# Set problem A:
Rewrite the entries from the start through the line that contains "Action: [605, 433]", replacing "Viewport" with "Screen" and changing nothing else.

# Supplied passage:

##########

An adjudicator decided that two parties had entered into an ad-hoc adjudication by dint of having paid his – rather hefty – fees upfront. But the TCC had other ideas

Tony Bingham

The adjudicator in this story is not the most popular bloke on the block. Immediately he was appointed to be the adjudicator he required the two parties to stump up a whopping size cheque to cover a guess about his eventual fee. Let me come back to that. Then the responding party said the adjudicator had no jurisdiction. The adjudicator then called for submissions about jurisdiction. In return he produced a beautifully crafted 41-page award, which was non-binding, mere observations about jurisdiction.

These observations had persuaded him that he had no jurisdiction. But he was also persuaded that because both sides had paid his invoice up front, then bingo he had now got authority to adjudicate. Also it meant that now there was a binding agreement by the parties to adjudicate. Hmmmm. He then said, let’s get on with it. The respondent would have none of it and said they were dropping out. In due course the adjudicator awarded the whole claim of about £200k to the referring party. At least someone was now smiling and so too the adjudicator because he has picked up his fees of £18,000.

The “successful” party wanted its £200k and the adjudicator’s fee to be paid by the other party. “Shan’t,” they said. The High Court was the next place to go. The case is called Clark Electrical vs JMD Developments (UK) Ltd. It was Clark that wanted the adjudication winnings. They got absolutely zero save for another bill for the costs of both parties coming to court on the attempt to enforce.

Merely agreeing to pay the adjudicator need not mean you are also submitting to an ad-hoc adjudication process

Now just about everyone was fed up – including about 60 very experienced RICS adjudicators. Not one of them approved the adjudicator’s idea of an “appointment fee” of £6,000 per side + VAT = £14,000. Nor his idea that even if the adjudication settles, the fee will be minimum 50%, come what may. We adjudicators do not approach adjudication appointments in that way. But I really do understand why this adjudicator does it. Getting paid after the match is over has become a pain. The loser has now lost his sense of humour; some get spiteful, “let’s make the swine wait”.

The winner then wants the loser to pay. There is another reason why this adjudicator is comfortable with money up front. He does a lot of work abroad. Across the seas it’s a norm to call for payments on account of work yet to be done. But we don’t do it here.

##########

# Stored data:
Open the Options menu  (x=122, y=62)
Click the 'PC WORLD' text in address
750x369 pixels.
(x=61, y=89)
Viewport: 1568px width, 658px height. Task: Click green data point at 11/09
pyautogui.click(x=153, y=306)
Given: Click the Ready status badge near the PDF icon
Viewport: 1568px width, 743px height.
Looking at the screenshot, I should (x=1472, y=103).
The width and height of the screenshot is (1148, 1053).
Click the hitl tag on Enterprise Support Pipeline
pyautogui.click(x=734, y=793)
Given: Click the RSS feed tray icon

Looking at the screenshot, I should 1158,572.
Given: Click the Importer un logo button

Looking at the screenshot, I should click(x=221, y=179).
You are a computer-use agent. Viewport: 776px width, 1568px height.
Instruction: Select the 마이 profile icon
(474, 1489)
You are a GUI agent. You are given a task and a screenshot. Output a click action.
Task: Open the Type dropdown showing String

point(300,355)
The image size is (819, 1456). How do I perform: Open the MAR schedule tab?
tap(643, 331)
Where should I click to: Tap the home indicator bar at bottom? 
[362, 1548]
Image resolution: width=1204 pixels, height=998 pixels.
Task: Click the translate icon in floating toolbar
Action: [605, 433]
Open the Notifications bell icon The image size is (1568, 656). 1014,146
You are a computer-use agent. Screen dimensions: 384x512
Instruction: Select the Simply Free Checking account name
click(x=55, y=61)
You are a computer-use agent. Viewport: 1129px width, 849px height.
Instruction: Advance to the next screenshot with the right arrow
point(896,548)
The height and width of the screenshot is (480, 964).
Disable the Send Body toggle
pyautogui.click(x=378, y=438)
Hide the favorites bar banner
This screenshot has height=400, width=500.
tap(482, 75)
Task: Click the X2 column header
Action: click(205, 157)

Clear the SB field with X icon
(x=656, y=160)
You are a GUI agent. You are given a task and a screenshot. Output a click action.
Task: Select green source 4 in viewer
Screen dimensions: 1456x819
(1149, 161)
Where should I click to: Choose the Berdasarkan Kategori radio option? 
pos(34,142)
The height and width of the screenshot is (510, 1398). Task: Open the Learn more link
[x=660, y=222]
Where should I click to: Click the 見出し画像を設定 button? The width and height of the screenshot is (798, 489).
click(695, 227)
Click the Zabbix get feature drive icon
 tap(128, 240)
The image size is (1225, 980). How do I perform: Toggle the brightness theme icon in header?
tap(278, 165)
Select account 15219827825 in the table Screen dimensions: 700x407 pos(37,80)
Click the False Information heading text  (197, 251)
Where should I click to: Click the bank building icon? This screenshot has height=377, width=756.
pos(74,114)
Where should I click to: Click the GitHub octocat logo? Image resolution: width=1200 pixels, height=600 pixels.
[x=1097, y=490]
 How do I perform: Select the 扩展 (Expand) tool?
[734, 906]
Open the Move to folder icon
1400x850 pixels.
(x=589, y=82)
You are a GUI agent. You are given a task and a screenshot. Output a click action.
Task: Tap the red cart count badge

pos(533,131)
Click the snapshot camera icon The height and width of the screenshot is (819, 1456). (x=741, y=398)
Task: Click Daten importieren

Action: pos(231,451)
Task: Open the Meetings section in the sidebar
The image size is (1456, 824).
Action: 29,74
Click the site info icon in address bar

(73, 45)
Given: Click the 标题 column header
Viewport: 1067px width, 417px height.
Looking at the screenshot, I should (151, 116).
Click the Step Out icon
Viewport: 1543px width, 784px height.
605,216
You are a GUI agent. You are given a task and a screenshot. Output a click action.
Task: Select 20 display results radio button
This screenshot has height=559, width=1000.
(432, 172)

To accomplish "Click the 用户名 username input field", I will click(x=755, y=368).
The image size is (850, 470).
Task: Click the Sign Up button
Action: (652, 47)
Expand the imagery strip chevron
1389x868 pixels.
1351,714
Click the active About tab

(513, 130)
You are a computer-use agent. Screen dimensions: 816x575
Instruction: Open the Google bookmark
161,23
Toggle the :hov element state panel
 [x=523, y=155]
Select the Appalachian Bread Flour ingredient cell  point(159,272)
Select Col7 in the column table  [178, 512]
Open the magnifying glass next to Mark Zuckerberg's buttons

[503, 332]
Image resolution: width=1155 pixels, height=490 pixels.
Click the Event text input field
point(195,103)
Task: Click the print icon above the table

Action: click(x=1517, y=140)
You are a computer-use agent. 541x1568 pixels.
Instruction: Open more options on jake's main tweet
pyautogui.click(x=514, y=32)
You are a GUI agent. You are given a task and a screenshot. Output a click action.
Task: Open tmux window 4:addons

##########

# Set problem B:
Summarize the adjudication fee article in two sentences.

# Task solution A:
Open the Options menu  (x=122, y=62)
Click the 'PC WORLD' text in address
750x369 pixels.
(x=61, y=89)
Screen: 1568px width, 658px height. Task: Click green data point at 11/09
pyautogui.click(x=153, y=306)
Given: Click the Ready status badge near the PDF icon
Screen: 1568px width, 743px height.
Looking at the screenshot, I should (x=1472, y=103).
The width and height of the screenshot is (1148, 1053).
Click the hitl tag on Enterprise Support Pipeline
pyautogui.click(x=734, y=793)
Given: Click the RSS feed tray icon

Looking at the screenshot, I should 1158,572.
Given: Click the Importer un logo button

Looking at the screenshot, I should click(x=221, y=179).
You are a computer-use agent. Screen: 776px width, 1568px height.
Instruction: Select the 마이 profile icon
(474, 1489)
You are a GUI agent. You are given a task and a screenshot. Output a click action.
Task: Open the Type dropdown showing String

point(300,355)
The image size is (819, 1456). How do I perform: Open the MAR schedule tab?
tap(643, 331)
Where should I click to: Tap the home indicator bar at bottom? 
[362, 1548]
Image resolution: width=1204 pixels, height=998 pixels.
Task: Click the translate icon in floating toolbar
Action: [605, 433]

# Task solution B:
An adjudicator concluded that he had no jurisdiction but decided that both parties' upfront payment of his fee gave him authority to adjudicate, and he then awarded the referring party about £200k after the respondent dropped out. When Clark Electrical sought to enforce the award against JMD Developments (UK) Ltd in the High Court, it received nothing except a bill for both parties' costs, and about 60 experienced RICS adjudicators disapproved of the adjudicator's upfront appointment fee.